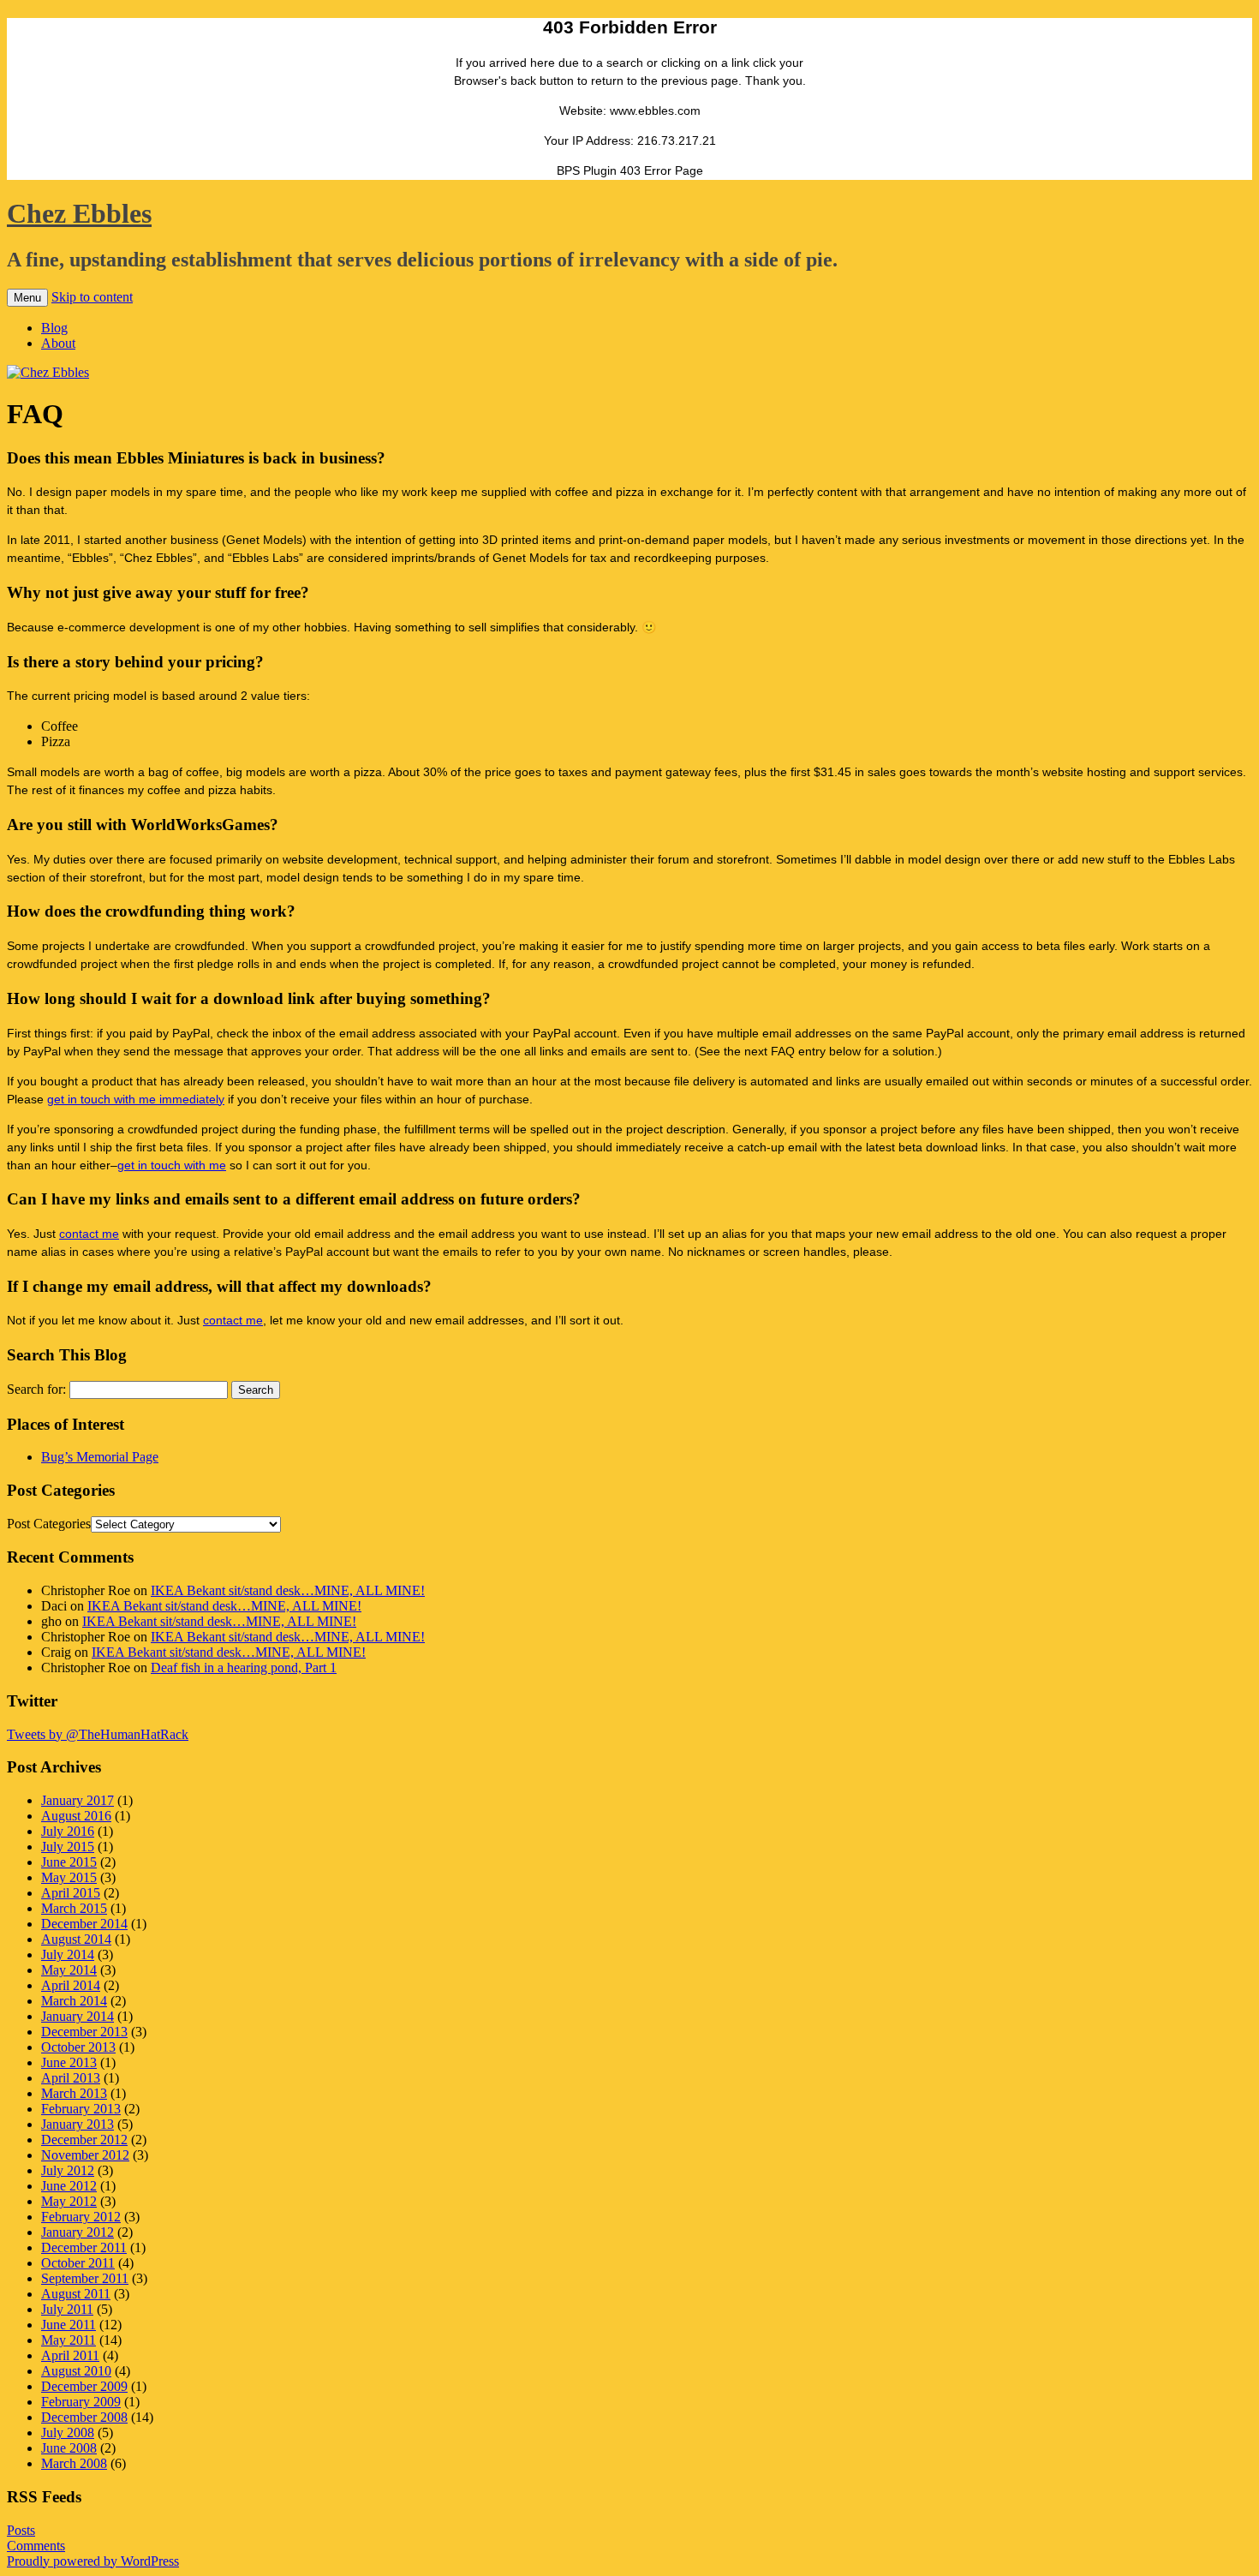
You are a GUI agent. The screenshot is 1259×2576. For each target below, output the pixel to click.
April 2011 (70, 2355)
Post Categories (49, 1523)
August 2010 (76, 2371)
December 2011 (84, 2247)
- - - - -
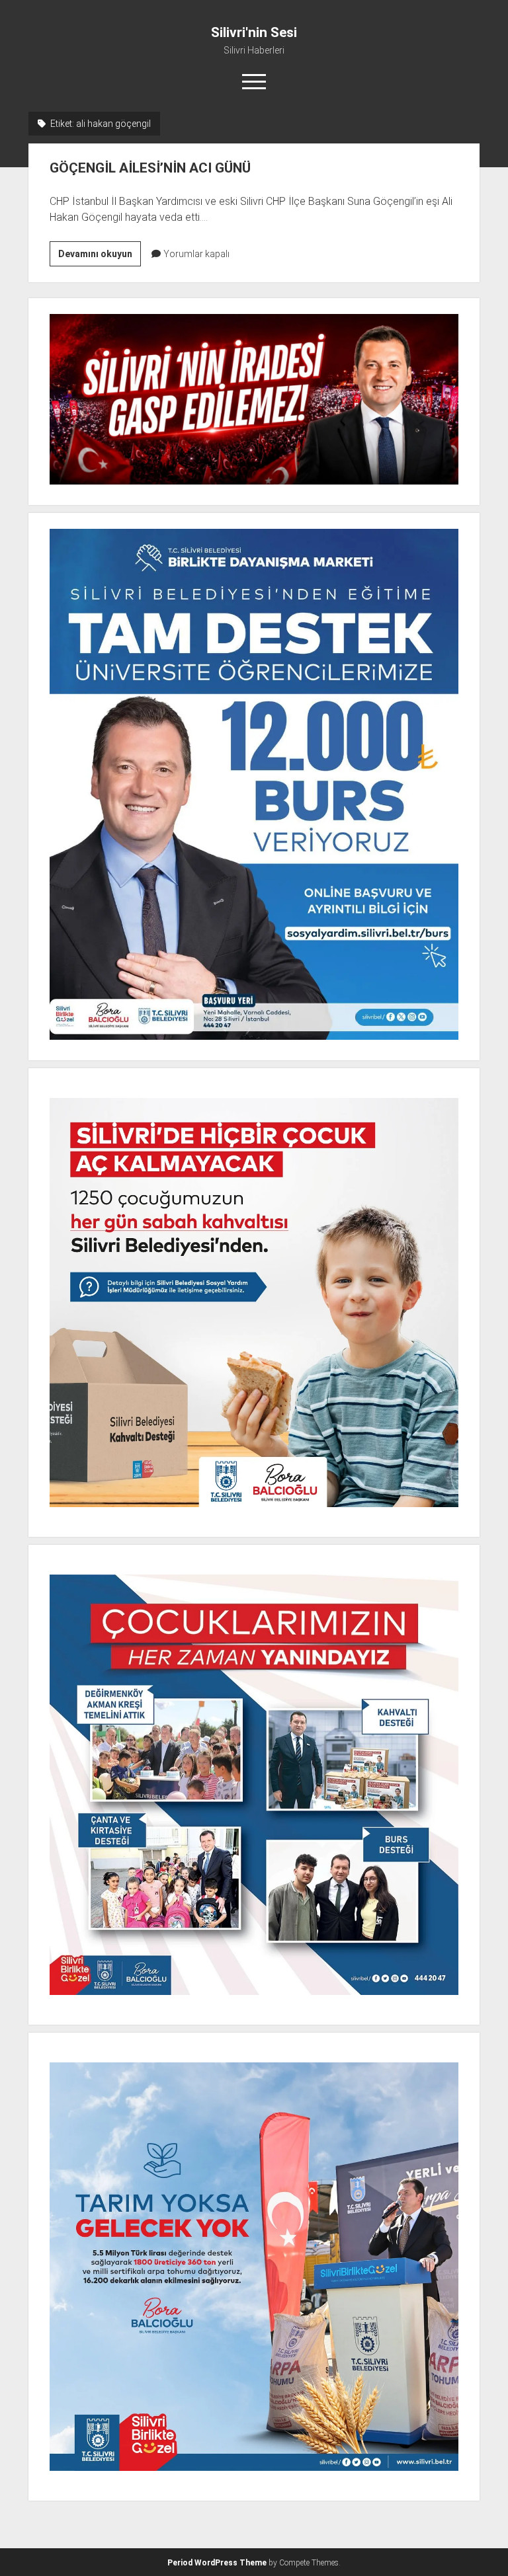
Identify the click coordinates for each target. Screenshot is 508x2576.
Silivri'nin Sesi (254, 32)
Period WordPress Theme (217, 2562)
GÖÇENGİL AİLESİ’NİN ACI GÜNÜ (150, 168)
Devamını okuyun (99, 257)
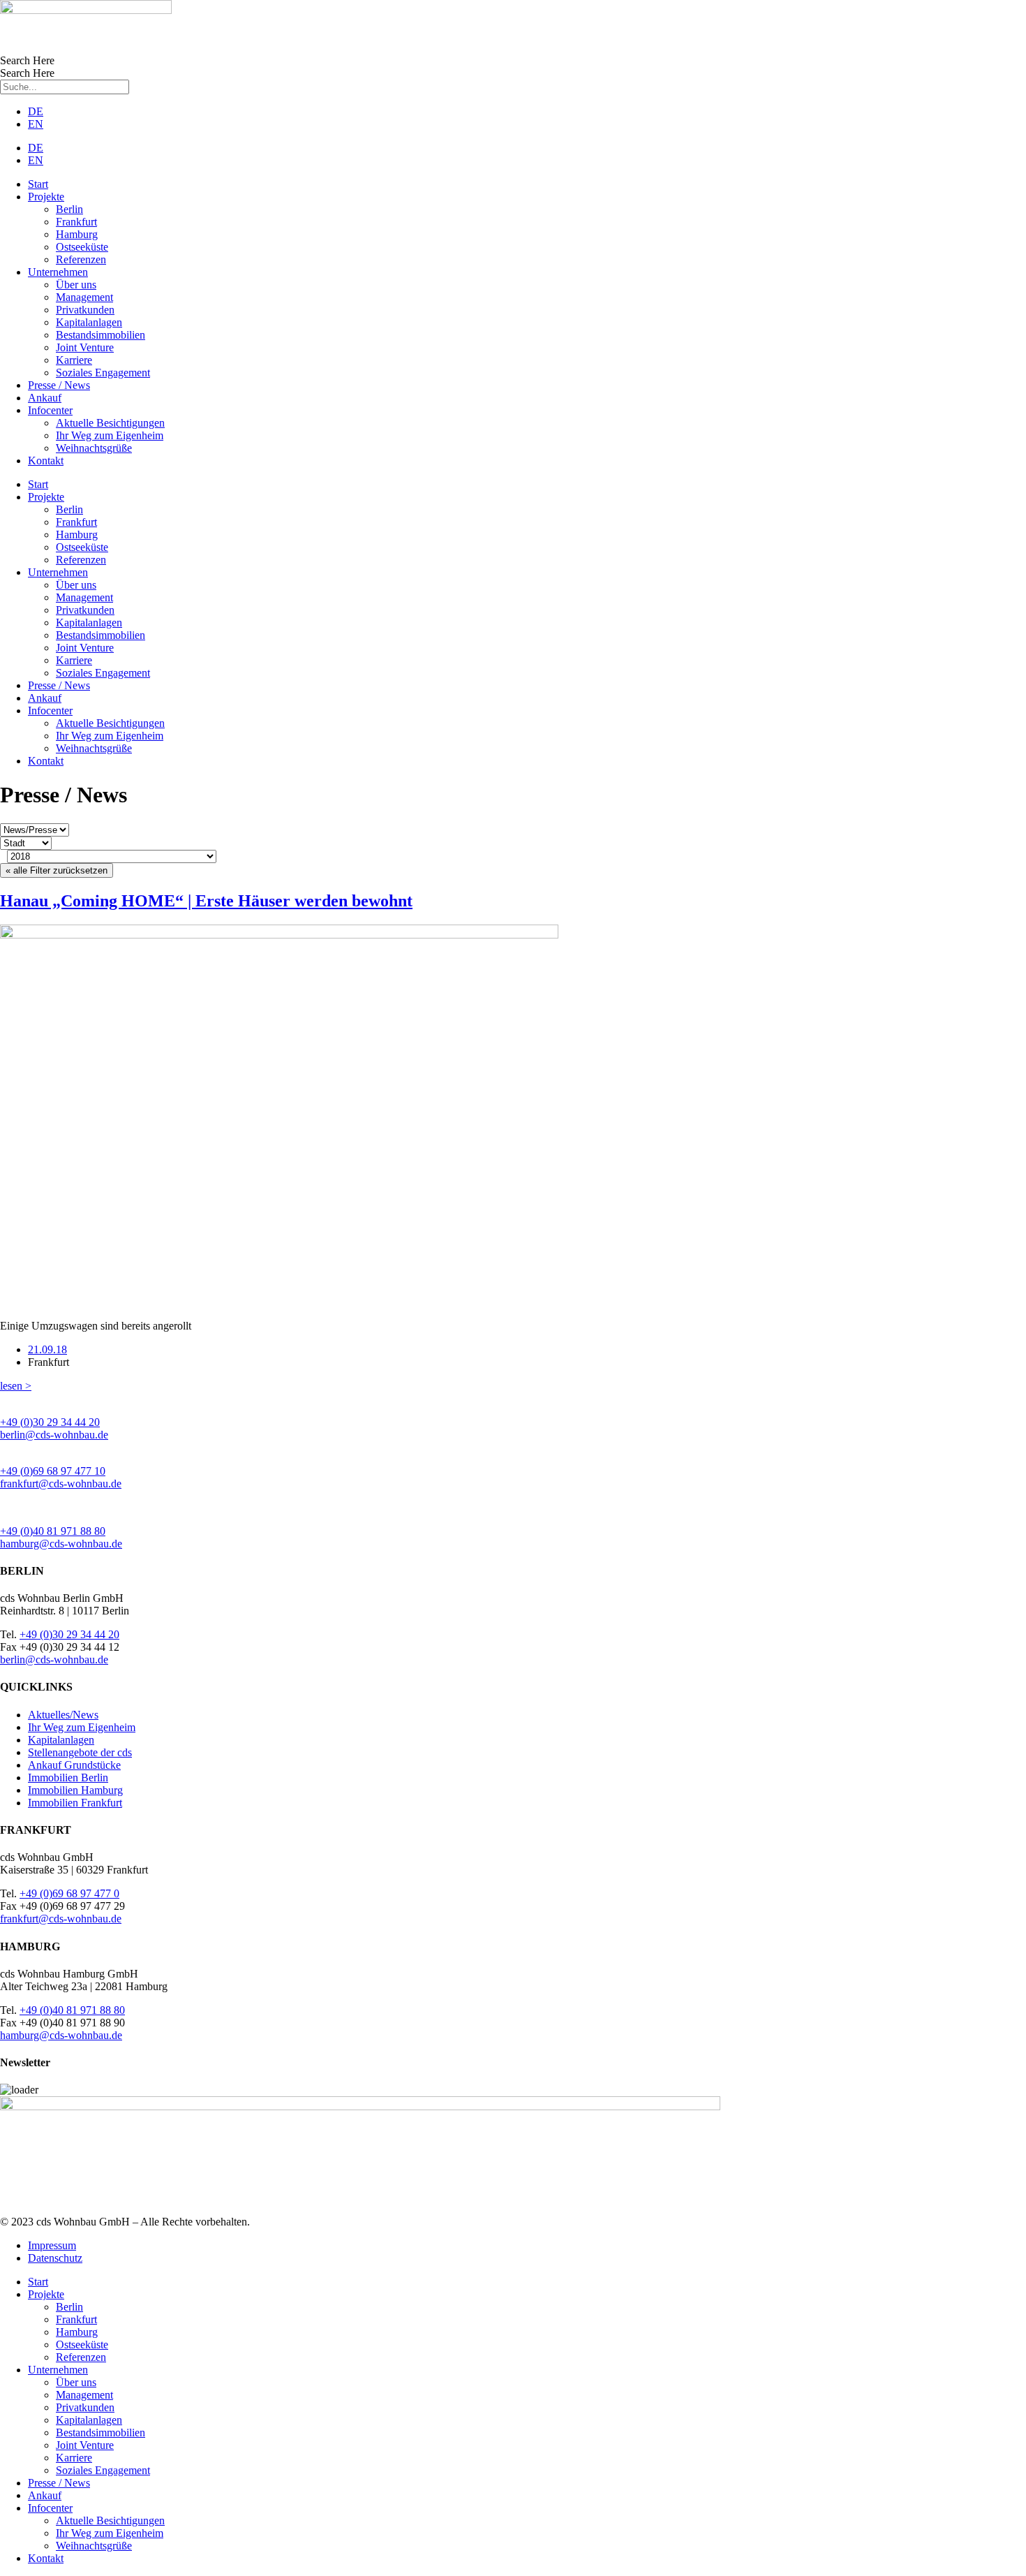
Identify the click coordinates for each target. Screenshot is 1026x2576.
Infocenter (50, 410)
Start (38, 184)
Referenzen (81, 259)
- - - - -
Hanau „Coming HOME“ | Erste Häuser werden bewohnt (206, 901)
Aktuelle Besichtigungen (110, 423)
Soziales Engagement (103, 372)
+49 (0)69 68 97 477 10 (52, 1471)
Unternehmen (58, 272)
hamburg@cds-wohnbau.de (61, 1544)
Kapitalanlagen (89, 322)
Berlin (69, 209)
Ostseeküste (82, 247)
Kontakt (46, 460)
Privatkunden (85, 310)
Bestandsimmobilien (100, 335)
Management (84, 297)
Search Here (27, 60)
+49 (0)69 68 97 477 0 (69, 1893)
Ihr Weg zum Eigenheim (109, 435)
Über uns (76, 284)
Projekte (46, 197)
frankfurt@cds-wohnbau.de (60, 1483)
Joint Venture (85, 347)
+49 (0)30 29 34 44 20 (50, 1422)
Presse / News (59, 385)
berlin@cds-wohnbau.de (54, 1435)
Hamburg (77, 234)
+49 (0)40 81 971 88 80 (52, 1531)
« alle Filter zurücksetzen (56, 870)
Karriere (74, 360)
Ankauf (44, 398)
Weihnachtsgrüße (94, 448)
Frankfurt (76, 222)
- - - - -
All lines in the data above from the one with "Kapitalanlagen (89, 322)" through the one with "Projekte (46, 197)" must be repeated exactly, and no others.

Kapitalanlagen (89, 322)
Berlin (69, 209)
Ostseeküste (82, 247)
Kontakt (46, 460)
Privatkunden (85, 310)
Bestandsimmobilien (100, 335)
Management (84, 297)
Search Here (27, 60)
+49 (0)69 68 97 477 0 (69, 1893)
Ihr Weg zum Eigenheim (109, 435)
Über uns (76, 284)
Projekte (46, 197)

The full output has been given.